By M. Ameri, H. R. Shahbazian, H. Hosseinzadeh and M. Nabizadeh

Media evaporative cooling is suited to regions where the air temperature is high and the humidity is low. This article looks at inlet air cooling technology and an installation at the Fars combined cycle plant in Iran.

Ambient conditions, especially temperature, have great influence on gas turbine performance. Since the density of air decreases during warm days, the mass flow rate through the gas turbine decreases and causes a drop in the output power.

Typically, during the hot summer days there can be a power output reduction of between 0.5 per cent and 0.9 per cent of the ISO output power for every 1°C rise in the ambient temperature.

Solving this problem is very important because peak demand also occurs in the summer. Gas turbine inlet air-cooling is one way of enhancing output power in the summer.

One common method of inlet air-cooling is evaporative cooling, which is appropriate for warm and dry ambient.
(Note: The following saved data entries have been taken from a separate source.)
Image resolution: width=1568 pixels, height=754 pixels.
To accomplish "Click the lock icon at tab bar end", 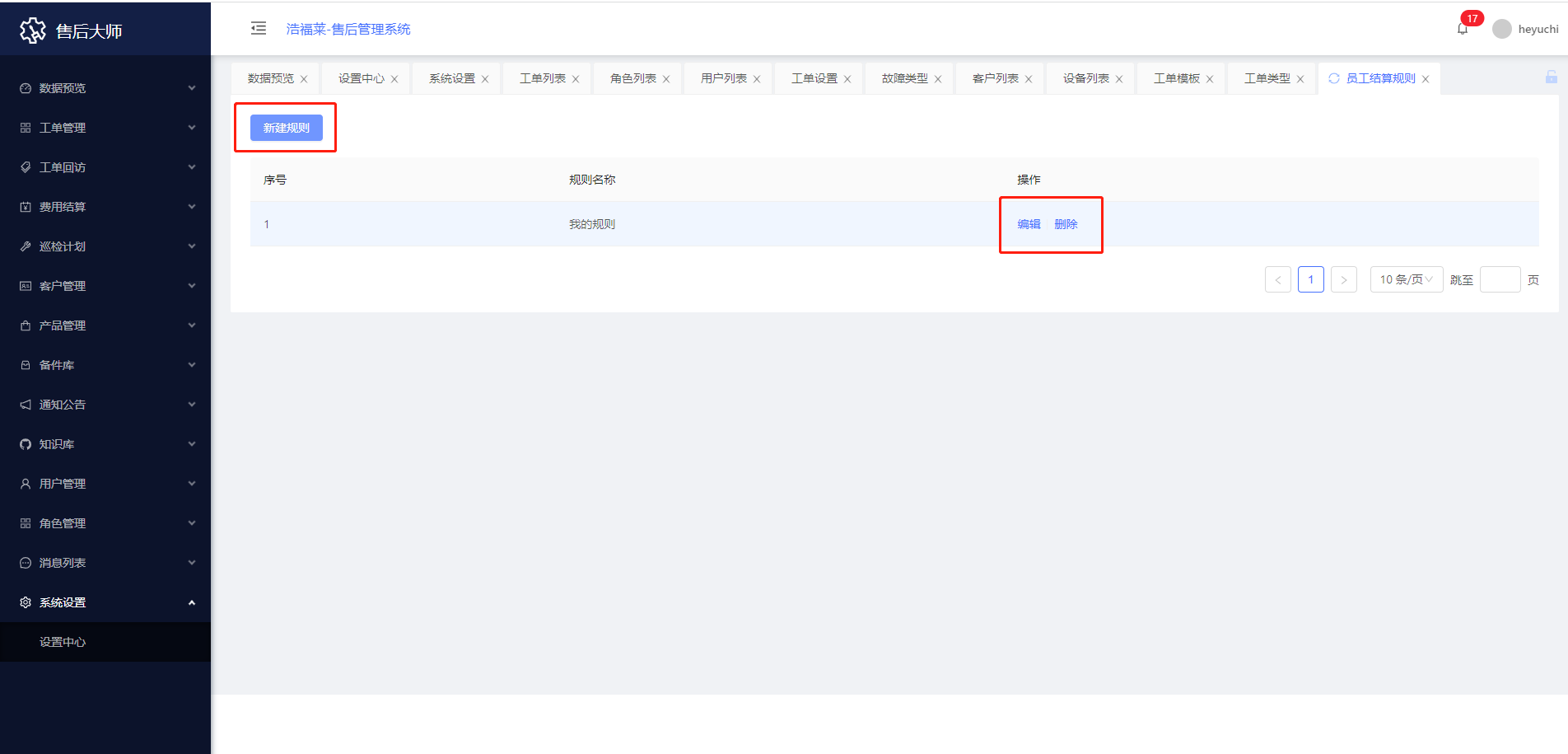I will pyautogui.click(x=1551, y=77).
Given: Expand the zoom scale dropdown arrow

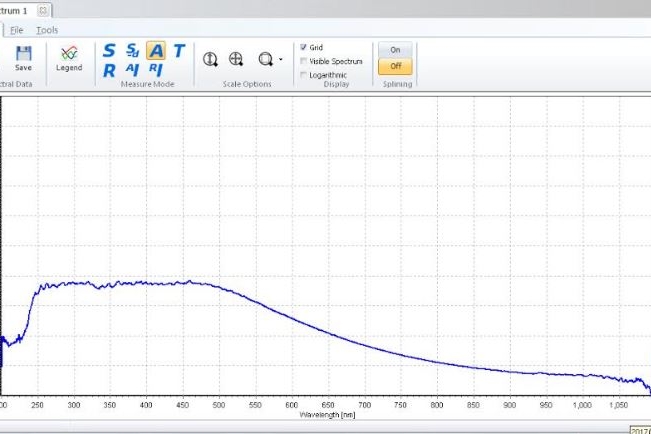Looking at the screenshot, I should (280, 60).
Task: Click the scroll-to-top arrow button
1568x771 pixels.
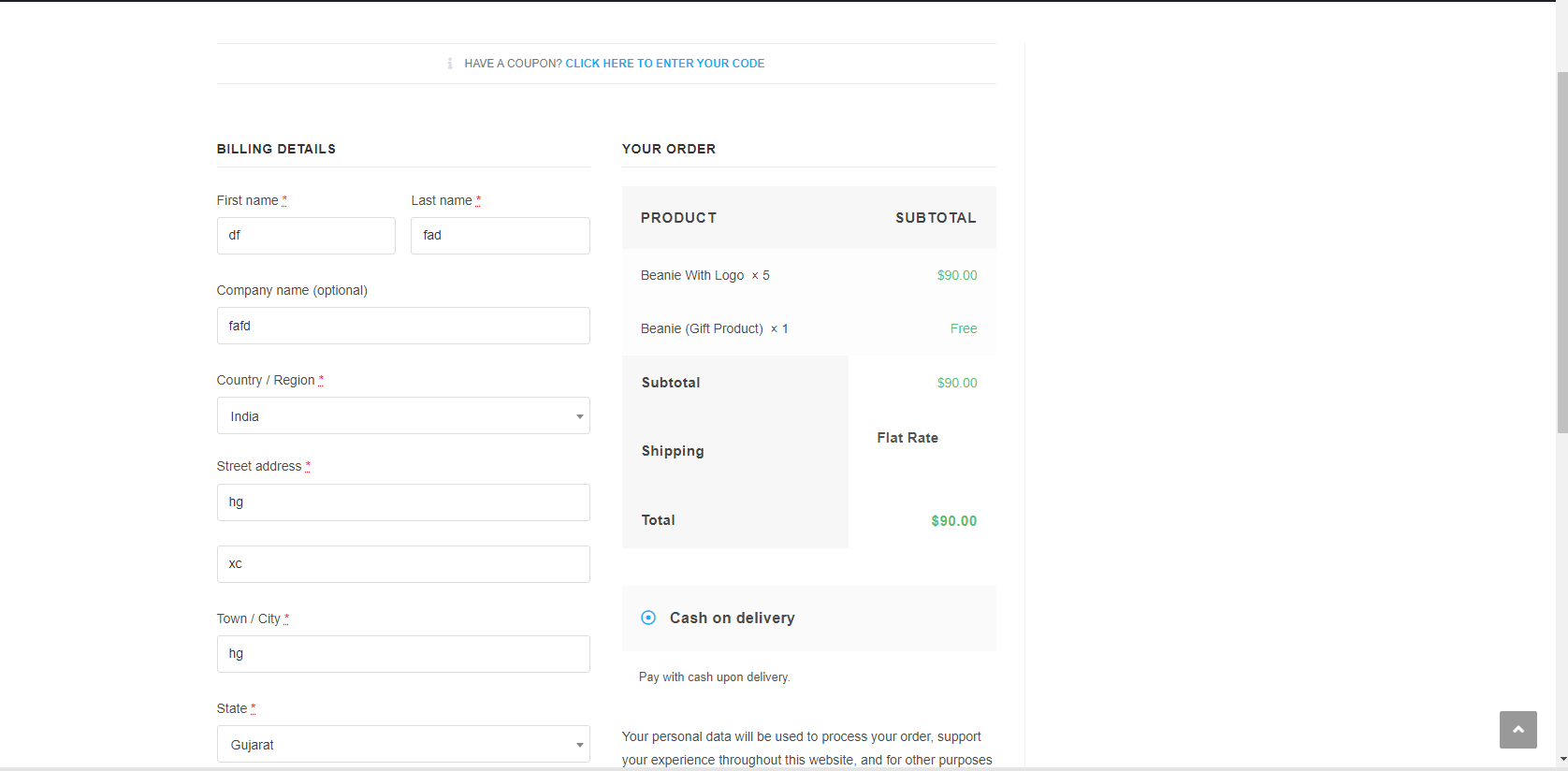Action: pos(1517,730)
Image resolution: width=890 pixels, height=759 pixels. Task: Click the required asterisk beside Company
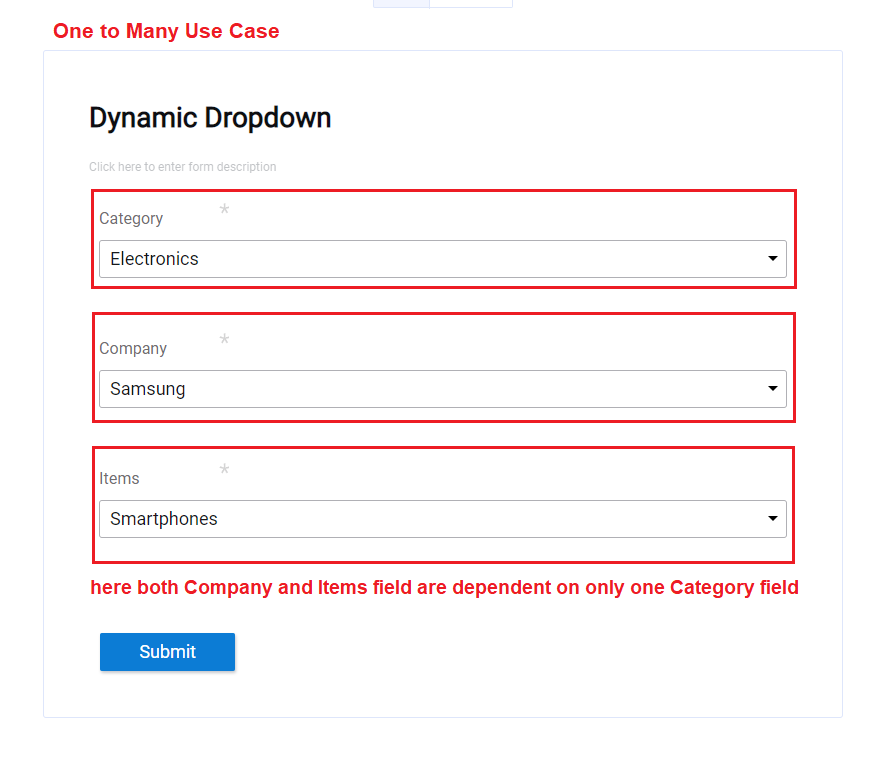pyautogui.click(x=224, y=340)
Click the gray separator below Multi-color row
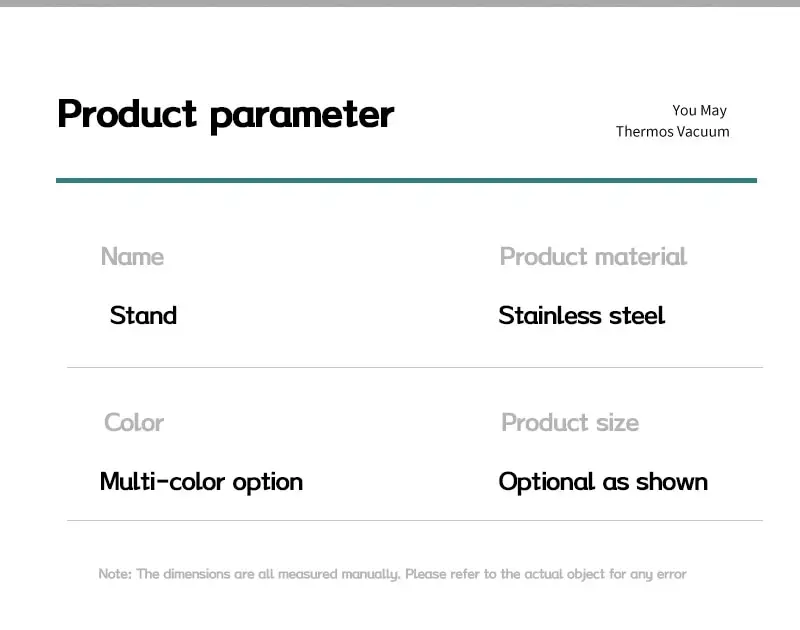The image size is (800, 630). click(415, 521)
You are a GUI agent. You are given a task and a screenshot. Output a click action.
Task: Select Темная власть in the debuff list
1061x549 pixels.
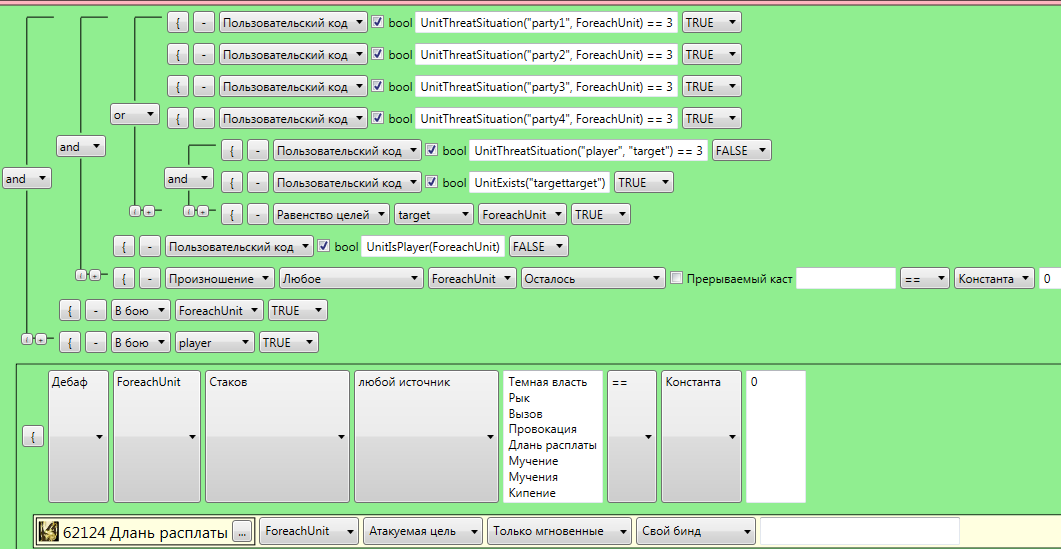coord(547,382)
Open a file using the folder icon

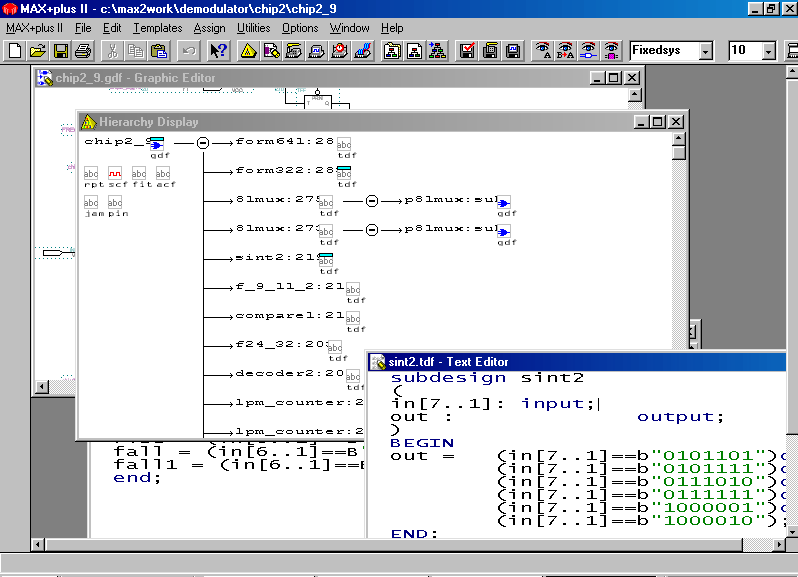[x=38, y=51]
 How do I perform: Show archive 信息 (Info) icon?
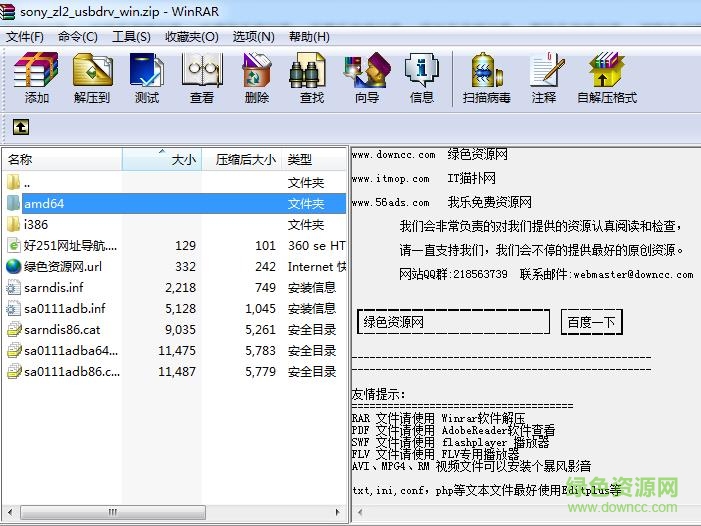[x=422, y=78]
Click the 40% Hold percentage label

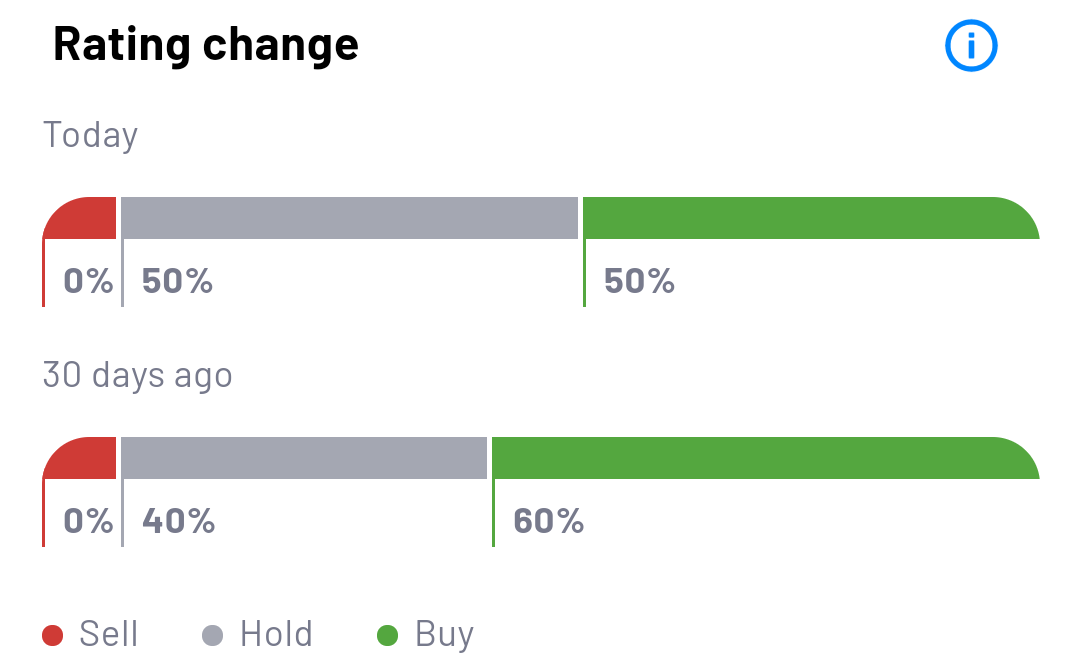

Since most gas turbines in Iran are installed in such areas, this method can be used to enhance the performance of gas turbines. A media evaporative cooling system was designed, manufactured and installed at the Fars combined cycle power plant.

GT inlet air cooling methods

There are two types of evaporative cooling:
1) Inlet fogging: In this method the high pressure water is sprayed in the inlet air by nozzles. It is very important that all the water droplets should evaporate before reaching the compressor in order to prevent the erosion of its blades. These nozzles produce water droplets of less than 20 micrometre diameter. Since the ratio of area to the volume of these small droplets is large, they evaporate quickly. Therefore, the humidity of inlet air is increased and its temperature is reduced. In this method, the inlet air can become saturated or oversaturated. Also the pressure drop in this system is negligible.

The advantages of this method are: the inlet air dry bulb temperature approaches the wet bulb temperature; low pressure drop; and less initial cost compared to the compression and absorption refrigeration systems.

To prevent the corrosion of nozzles and deposit on the compressor blades, the water should be very pure. The power consumption of this method is high due to having to pump water at high pressure. This method is appropriate to cool the compressor inlet air. However, if the water spray system is not designed well, the first rows of compressor blades will be damaged.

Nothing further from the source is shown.